Dans le sud du territoire de Lubero, au Nord-Kivu, l’éducation est gravement menacée à l’Institut Kivako. Après la destruction de plusieurs salles de classe lors des récents affrontements armés, élèves et enseignants évoluent dans des conditions extrêmement précaires. Face à cette situation, les responsables de l’établissement lancent un appel urgent à l’aide humanitaire.
Situé à quelques kilomètres au nord-ouest de l’agglomération de Kaseghe, l’Institut Kivako accueille aujourd’hui plus de 150 élèves. Mais depuis les violences armées qui ont frappé la région, l’école peine à fonctionner normalement.
Contraint de quitter son site initial à Kivako pour se replier à Kaseghe en raison de l’insécurité, l’établissement n’a pas été épargné par les conséquences des affrontements. Plusieurs infrastructures ont été endommagées : toitures éventrées, pupitres et tableaux détruits, documents pédagogiques dispersés.
Grâce aux efforts conjoints du comité de gestion et des parents, les activités scolaires ont pu reprendre, malgré des moyens très limités. Toutefois, la situation reste critique. Aujourd’hui, seules trois salles de classe sont opérationnelles, tandis que les autres demeurent inutilisables.
Kambale Shangiliya, responsable de l’établissement, décrit une réalité préoccupante : « L’école fonctionne tant bien que mal, mais elle ne ressemble plus à ce qu’elle était. Seules les classes de 7e, 8e et 1re année subsistent, les autres ayant été détruites par les bombardements. Les élèves étudient dans des conditions très difficiles, souvent sans bancs ».

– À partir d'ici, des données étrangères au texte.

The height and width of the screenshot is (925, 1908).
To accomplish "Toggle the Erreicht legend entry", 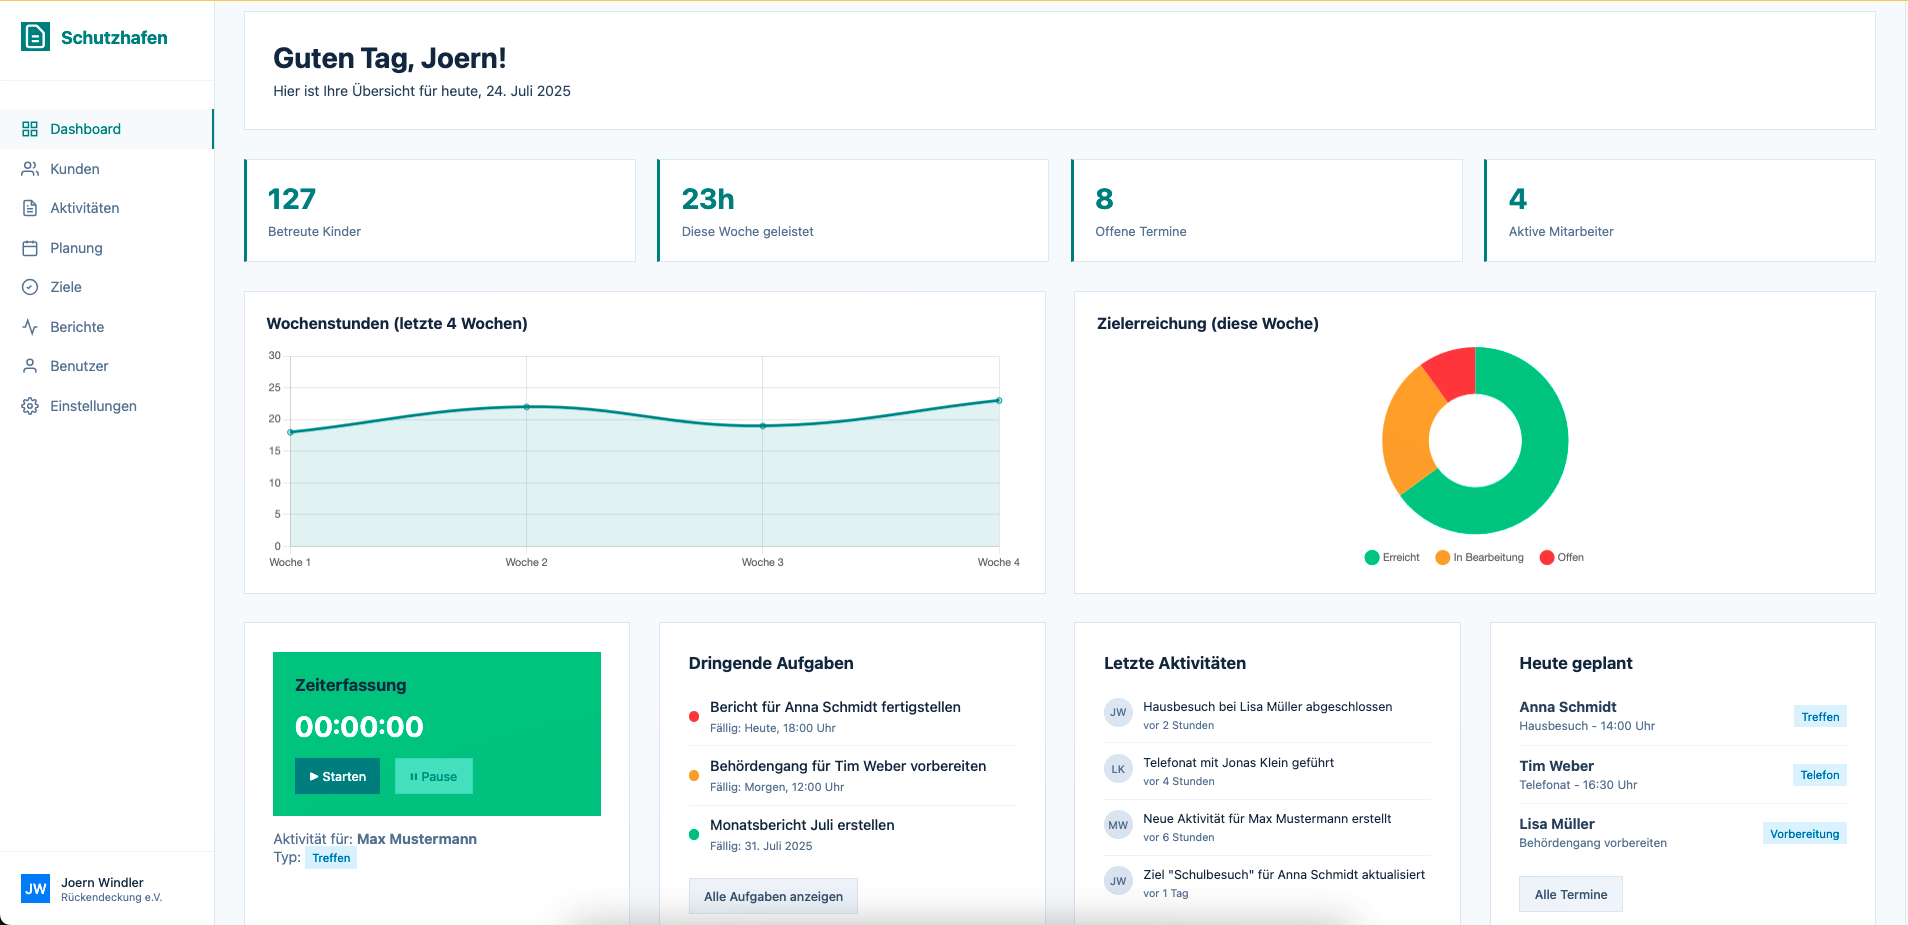I will [1392, 558].
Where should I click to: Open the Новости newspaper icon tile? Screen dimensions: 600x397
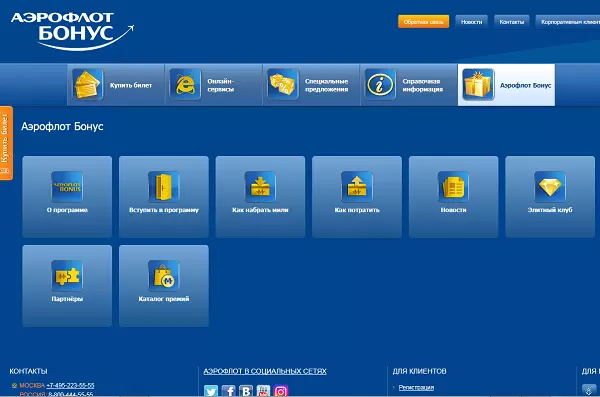pos(453,187)
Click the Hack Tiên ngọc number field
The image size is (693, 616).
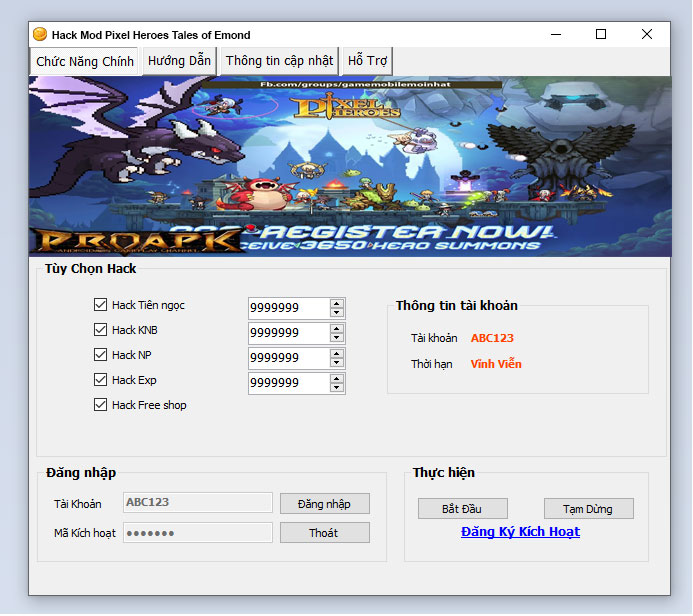point(287,308)
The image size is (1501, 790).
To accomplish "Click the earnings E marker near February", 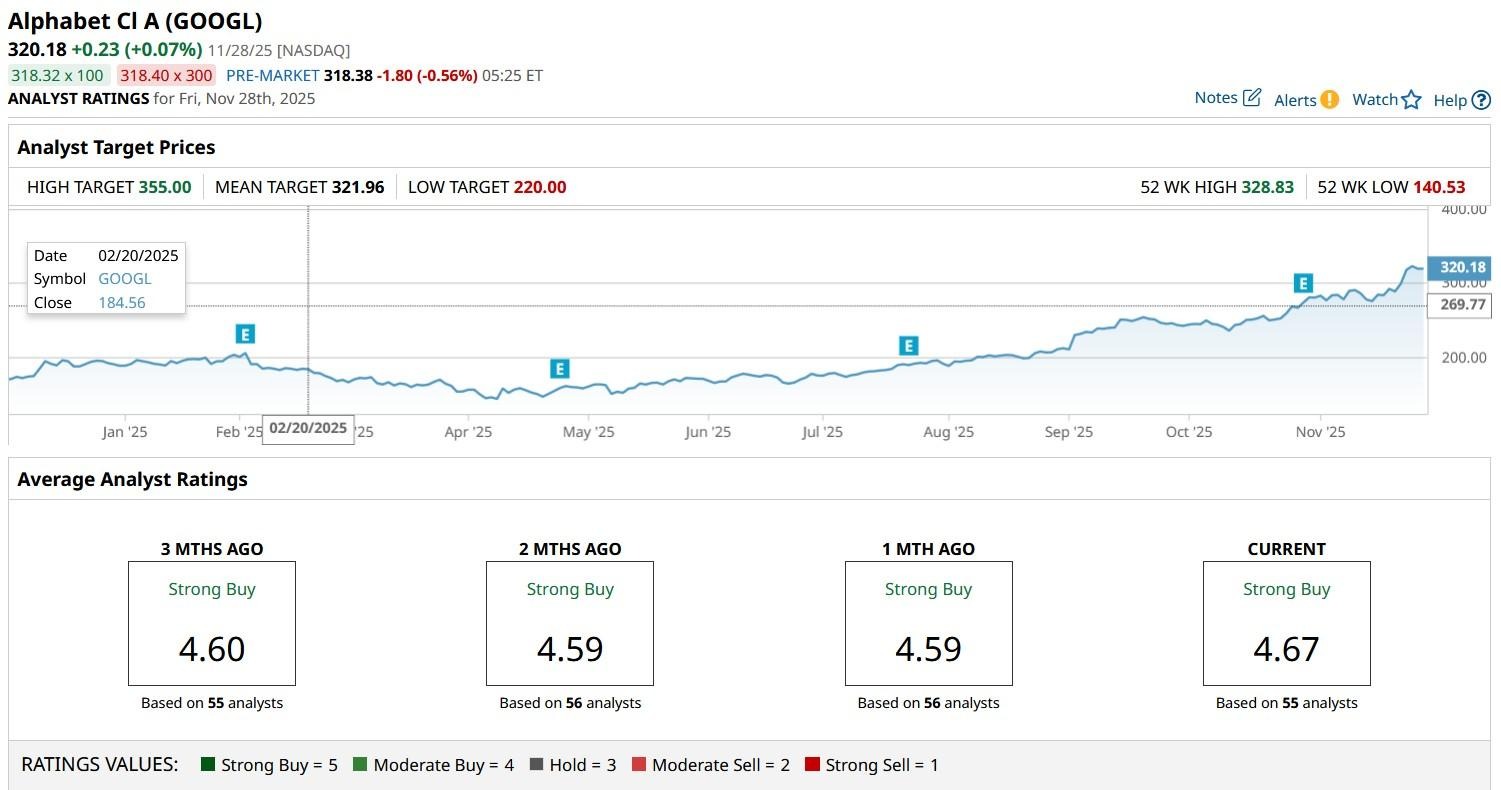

Le manque de matériel didactique aggrave davantage la situation. Les élèves suivent les cours dans des positions inconfortables, faute de pupitres et d’équipements de base. Face à ces défis, les responsables multiplient les appels au soutien.
« Nous avons besoin de fournitures essentielles comme des tableaux, des bancs et du matériel scolaire. Mais au-delà de tout, le retour de la paix est indispensable pour redonner à cette école sa dignité », insiste-t-il.
Par ailleurs, l’insécurité persistante et les difficultés économiques ont fortement perturbé le parcours scolaire de nombreux enfants. Certains élèves ont été contraints d’abandonner leurs études, tandis que d’autres ont cherché refuge dans des établissements jugés plus sûrs.
Cette dispersion des élèves illustre la fragilité du système éducatif local, durement affecté par les crises répétées qui compromettent l’avenir de toute une génération.
L’Institut Kivako symbolise aujourd’hui les conséquences directes des conflits armés sur l’éducation au Nord-Kivu. Malgré la résilience des enseignants, des parents et des élèves, la situation reste critique. Un appui urgent des autorités et des partenaires humanitaires apparaît indispensable pour restaurer les infrastructures, améliorer les conditions d’apprentissage et garantir aux enfants leur droit fondamental à l’éducation.